▶ [ЗАДАНИЕ 1] Перепишите без изменений фрагмент текста о дочерях Але и Ирине: от «Другие женщины забывают» до «ею как-то исступленно.» включительно.
▶ [ЗАДАНИЕ 2] Подхватите текст о дочерях Але и Ирине и продолжите его сразу после последнего предложения.

▶ [ТЕКСТ]
Другие женщины забывают своих детей из-за балов – любви – нарядов – праздника жизни. Мой праздник жизни стихи, но я не из-за стихов забыла Ирину – я 2 месяца ничего не писала! И – самый мой ужас! – что я ее не забыла, не забывала, все время терзалась и спрашивала у Али: – «Аля, как ты думаешь –?» И все время собиралась за ней, и все думала: – «Ну, Аля выздоровеет, займусь Ириной!» – А теперь поздно.
У Али малярия, очень частые приступы, три дня сряду было 40.5 – 40.7, потом понижение, потом опять. Д<окто>ра говорят о санатории: значит – расставаться. А она живет мною и я ею как-то исступленно.

Записи о поиске слов и элементов
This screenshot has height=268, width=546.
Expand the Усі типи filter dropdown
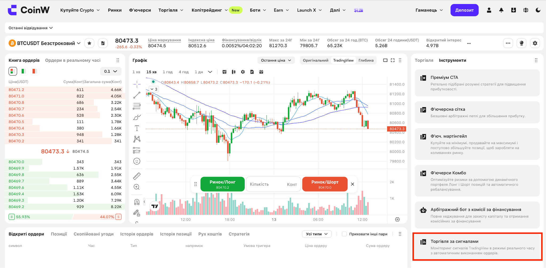317,234
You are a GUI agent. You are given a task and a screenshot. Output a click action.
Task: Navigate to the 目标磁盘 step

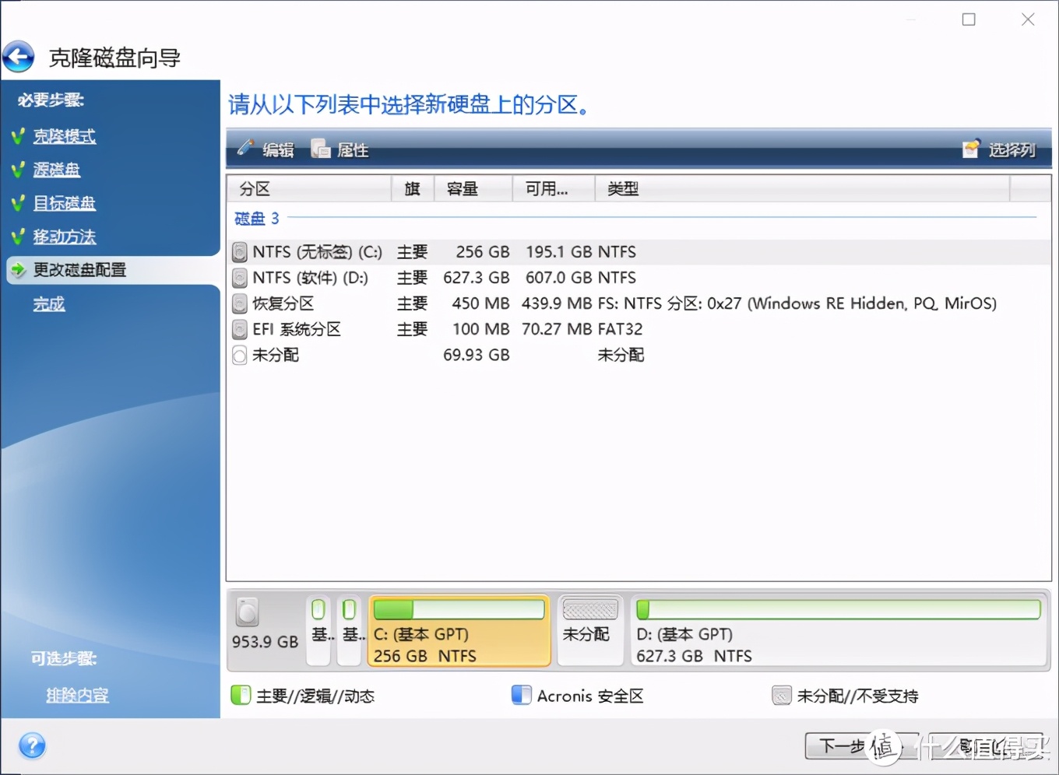(x=65, y=203)
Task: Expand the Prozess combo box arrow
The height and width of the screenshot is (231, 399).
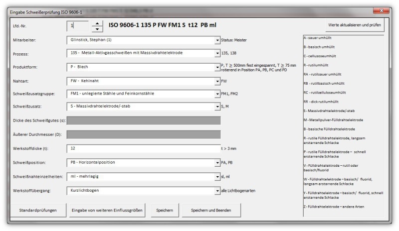Action: click(217, 54)
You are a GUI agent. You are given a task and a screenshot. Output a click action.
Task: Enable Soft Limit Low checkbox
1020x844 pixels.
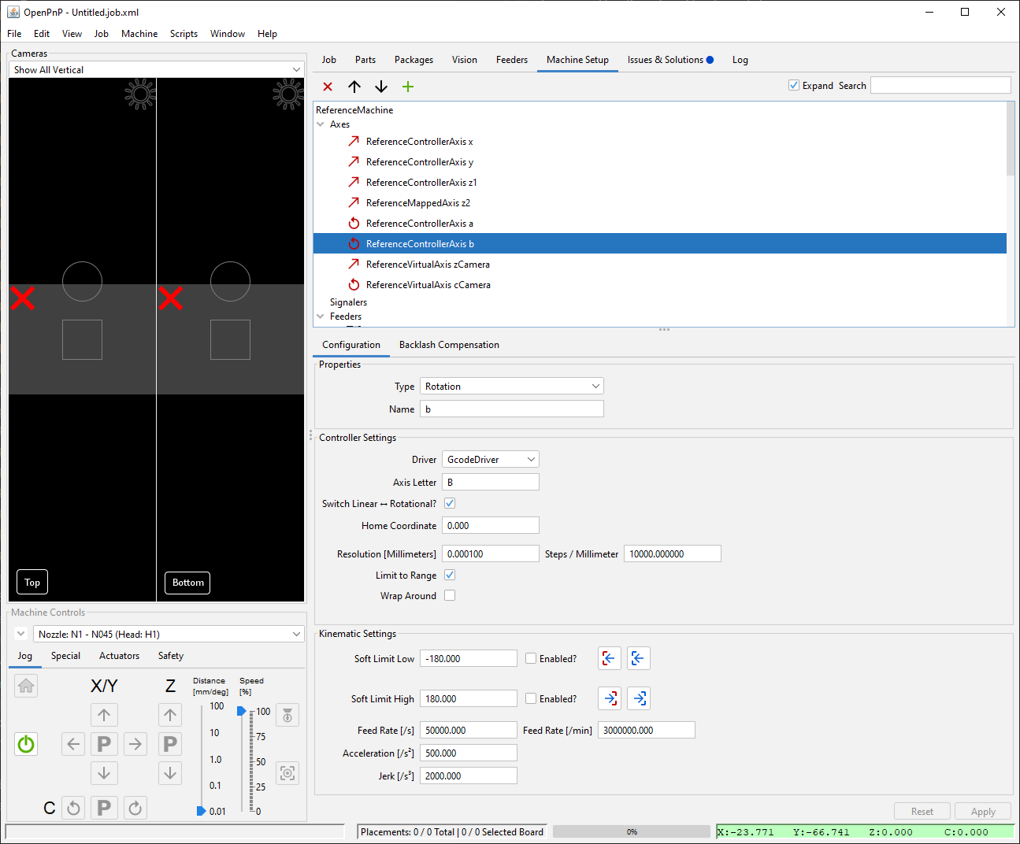[x=531, y=659]
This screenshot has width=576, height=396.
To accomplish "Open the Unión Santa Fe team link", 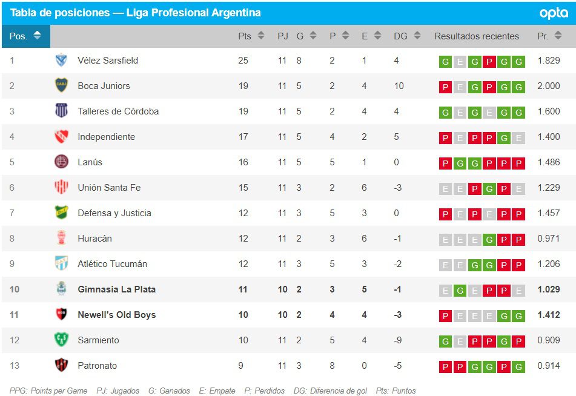I will point(109,188).
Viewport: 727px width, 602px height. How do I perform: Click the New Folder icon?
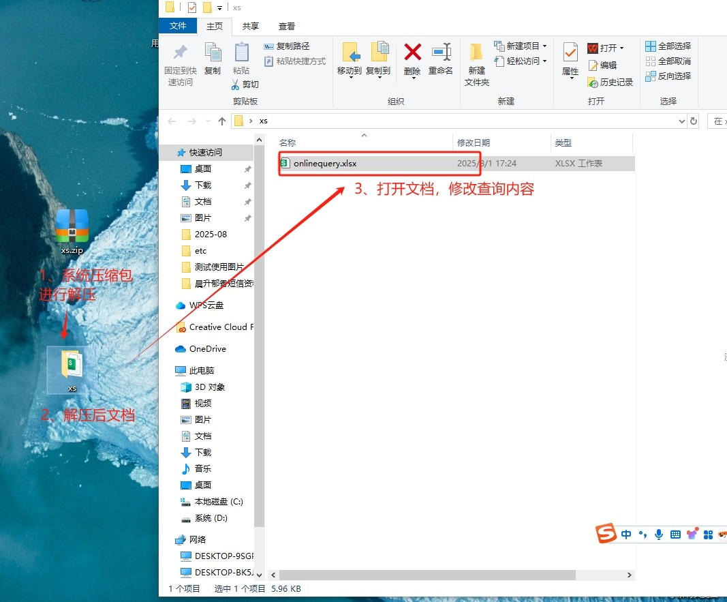(476, 53)
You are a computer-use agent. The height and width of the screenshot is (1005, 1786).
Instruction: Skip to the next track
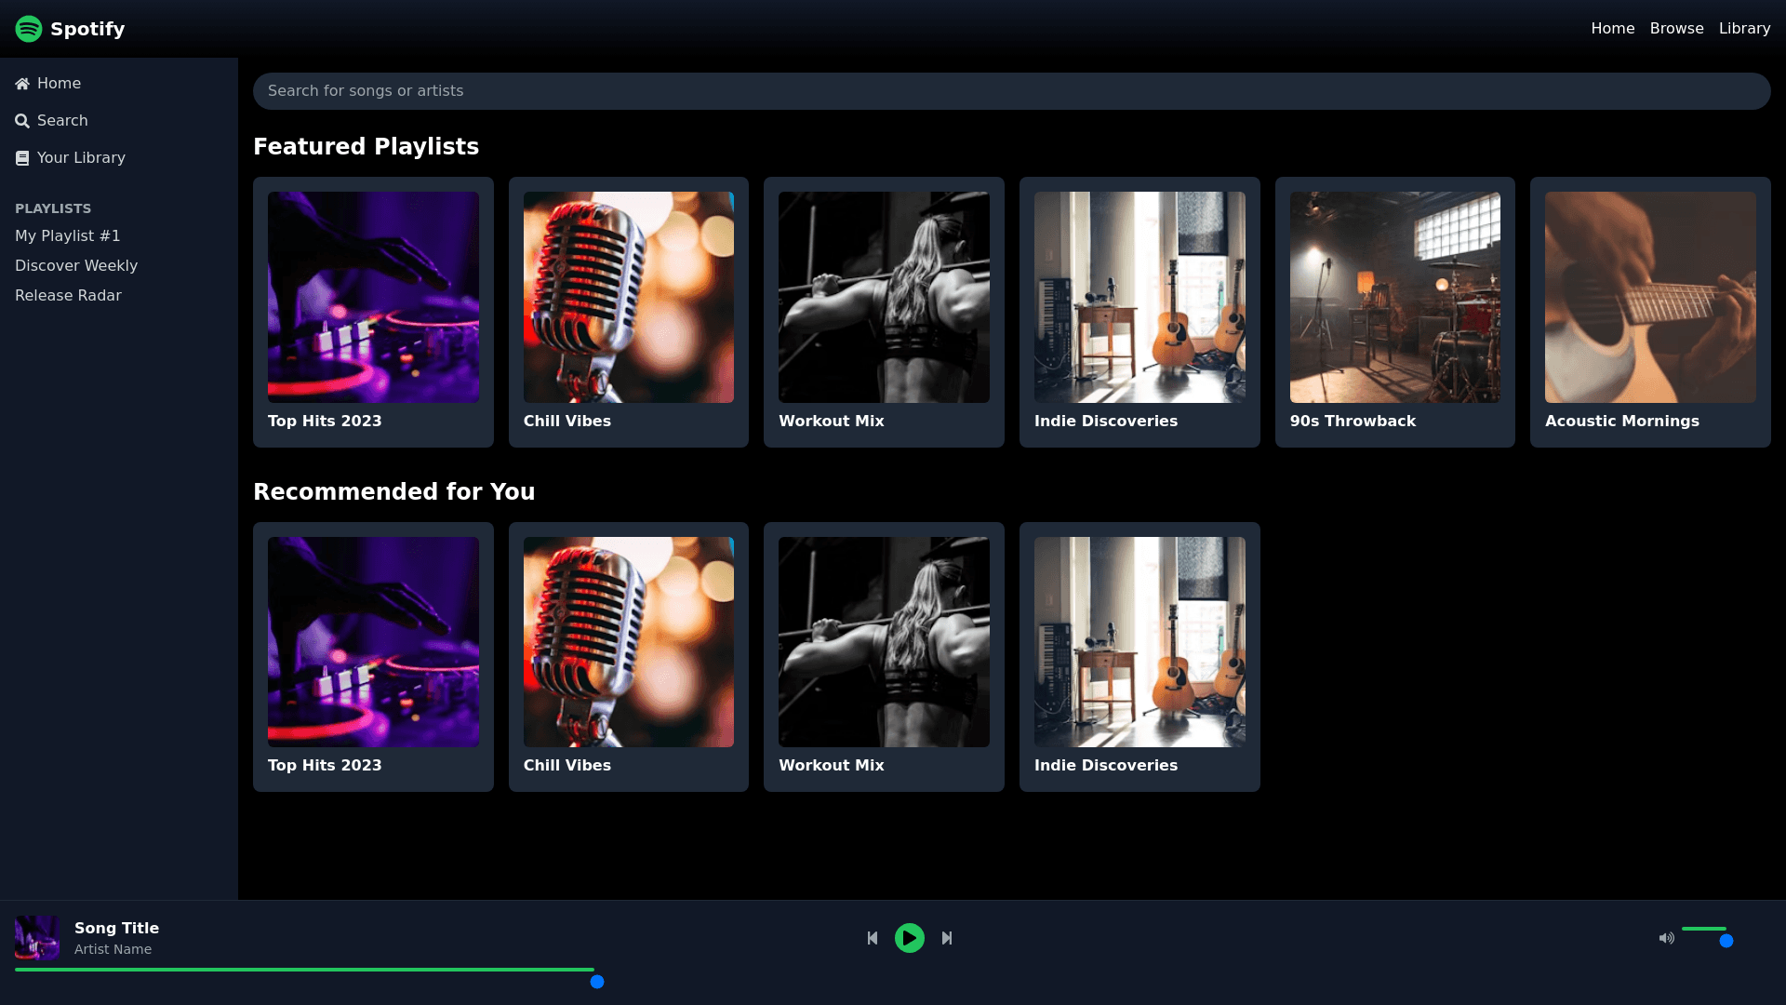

▶ [ОТВЕТ 1]
Другие женщины забывают своих детей из-за балов – любви – нарядов – праздника жизни. Мой праздник жизни стихи, но я не из-за стихов забыла Ирину – я 2 месяца ничего не писала! И – самый мой ужас! – что я ее не забыла, не забывала, все время терзалась и спрашивала у Али: – «Аля, как ты думаешь –?» И все время собиралась за ней, и все думала: – «Ну, Аля выздоровеет, займусь Ириной!» – А теперь поздно.
У Али малярия, очень частые приступы, три дня сряду было 40.5 – 40.7, потом понижение, потом опять. Д<окто>ра говорят о санатории: значит – расставаться. А она живет мною и я ею как-то исступленно.

▶ [ОТВЕТ 2]
Господа, если придется Алю отдать в санаторию, я приду жить к Вам, буду спать хотя бы в коридоре или на кухне – ради Бога! – я не могу в Борисоглебском, я там удавлюсь.
Или возьмите меня к себе с ней, у Вас тепло, я боюсь, что в санатории она тоже погибнет, я всего боюсь, я в панике, помогите мне!
Малярия лечится хорошими условиями. Вы бы давали тепло, я еду. До того, о чем я Вам писала в начале письма, я начала готовить сборник (1913–1916) – безумно увлеклась – кроме того, нужны были деньги.
И вот – все рухнуло.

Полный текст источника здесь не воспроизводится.